British Chancellor of the Exchequer George Osborne yesterday promised tax relief for households, a cap on welfare, help for savers and manufacturers, and lower costs for bingo and beer as the government prepares for next year's elections.
Osborne also said Britain would increase tax on residential properties purchased via a company by extending its scope from residential properties worth over £2 million (HK$25 million) to impose 15 per cent stamp duty on those worth more than £500,000.
"In 2012, Britain introduced stamp duty of up to 15 per cent for purchases of more than £2 million through a company. Wealthy buyers, especially in London, have used companies as a way to reduce tax liabilities," he said.
Osborne also announced upgrades to official forecasts for the country's economic growth but said he would stick to his belt-tightening plans.
His help to savers, who have been hurt by near-zero interest rates, included freeing up pension rules. But he sent shares in gambling firms tumbling with a new tax.
Britain goes to the polls in May 2015 and the annual budget plan is one of the government's last opportunities to make a difference to how people feel about their finances before then.
Osborne hopes the improving economy and his focus on austerity will be a trump card in the fight against the opposition Labour Party, which remains a few percentage points ahead of the Conservatives in polls.
But, in a surprise, Osborne increased the threshold at which British earners pay a tax rate of 40 per cent for the first time since the 2010 elections, something lawmakers in his Conservative party had been demanding.

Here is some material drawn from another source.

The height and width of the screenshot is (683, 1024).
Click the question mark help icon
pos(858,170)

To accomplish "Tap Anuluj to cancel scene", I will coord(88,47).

He also announced the latest in a series of increases in the amount of money people can earn before paying income tax.
The new forecasts, meanwhile, painted a picture of solid economic recovery. The economy is now set to grow 2.7 per cent this year, according to the government's budget watchdog.
Osborne said the government would cap the amount it spends each year on welfare at £119 billion in the 2015-16 fiscal year in its bid to get rid of the budget deficit by 2018-19.